When making the move to MP, take it slow and document things thoroughly. Having before and after data can be critical to explaining unexpected results. Documentation should include data from both VM and VSE (include CICS statistics where reasonable).


9672 Sizings

  • Do not rely on the cheat sheets floating around that give a single number for processor speed.

  • Be careful in sizings for high end water cooled to new CMOS.

  • Consider services offered by Washington System Center for capacity planning and modeling.

  • Use LSPR data.

  • Note data on VSE guests on VM is sparse for new CMOS.

  • LSPR data is good for normal CMS interactive workloads.

  • Also look at the LSPR MVS numbers to get a worse case scenario for risk management.

  • VM/VSE and heavy database workloads have been found to track closer to the MVS workloads than CMS interactive workloads.

  • When writing performance guarantees, be sure to thoroughly define "performance".

Summary

  • Understand the maximum real processors that can be exploited

  • Economies of scale must be balanced with limitations

  • Do not define more virtual processors than real processors

  • If using dedicated virtual processors, dedicate all or none

  • Remember Share value is split amongst all virtual processors in virtual configuration

  • Processor usage is one piece of the equation

  • In VM/ESA consider single virtual machine and master processor usage.
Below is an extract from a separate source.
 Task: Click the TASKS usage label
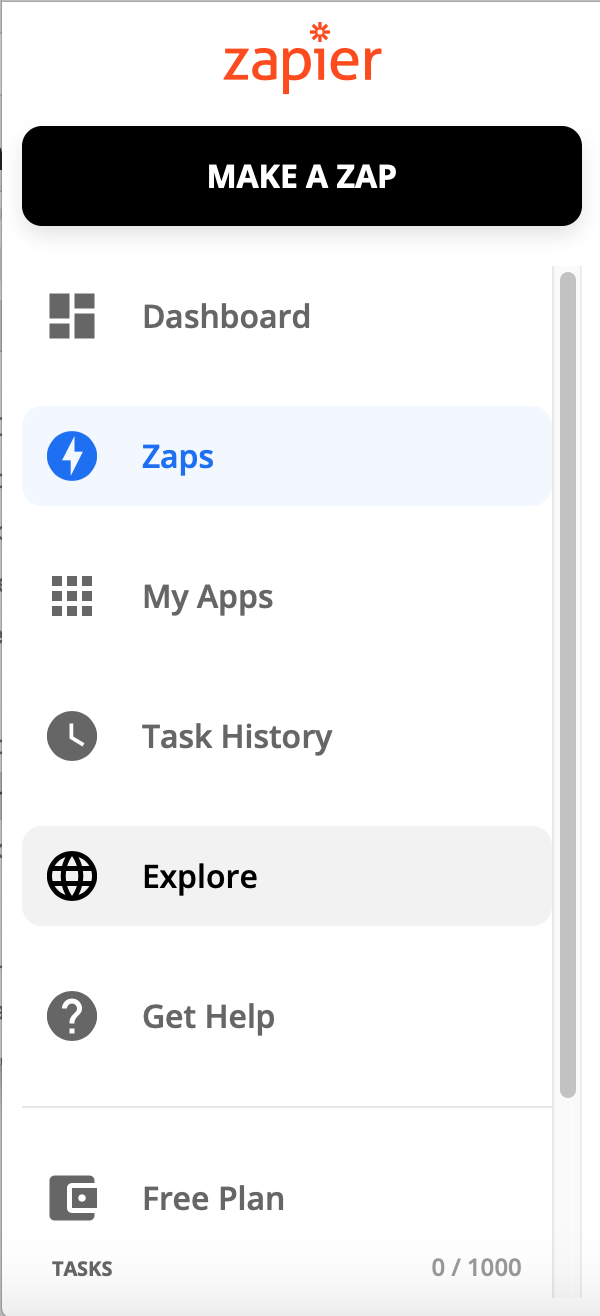[x=82, y=1269]
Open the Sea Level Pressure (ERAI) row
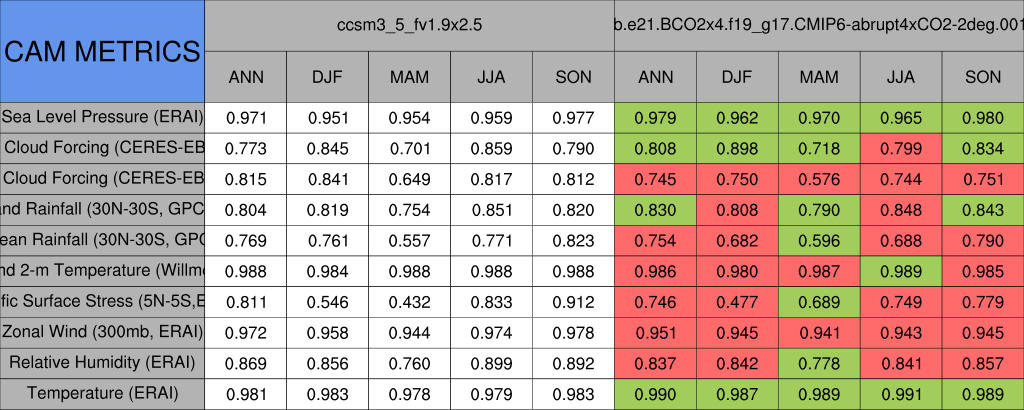The width and height of the screenshot is (1024, 410). (102, 117)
  • In VSE/ESA consider single partition and non-parallel processor usage

  • The more partitions with concurrent work the greater the benefit from turbo dispatcher

  • Take migrations one step at a time

Speaker Notes

This last two foils summarize some do's and do not's for sizing of the 9672 processors and migrations to greater N-way configurations. I have seen too many critical customer situations as a result of people sizing boxes on a cheat sheet that lists a single MIPs number. Consider the service offerings from Washington System Center and elsewhere for capacity sizing and modeling, especially for the high-end water cooled to new CMOS processors. Use LSPR data. We know it's light in the VSE guest area. The LSPR VM workloads are good for CMS interactive workloads. However, for guest and database applications look at the MVS workloads as well to get a lower bound on performance. We've recently also found this to be true for some OV/VM workloads as well. When writing up performance commitments, please take time to thoroughly define "performance" (response time, throughput, processor utilization?).

Recognize that their are limitations to N-way exploitation, and when those limits will be reached for the given workload. Always gather before and after data, as you make one change at a time.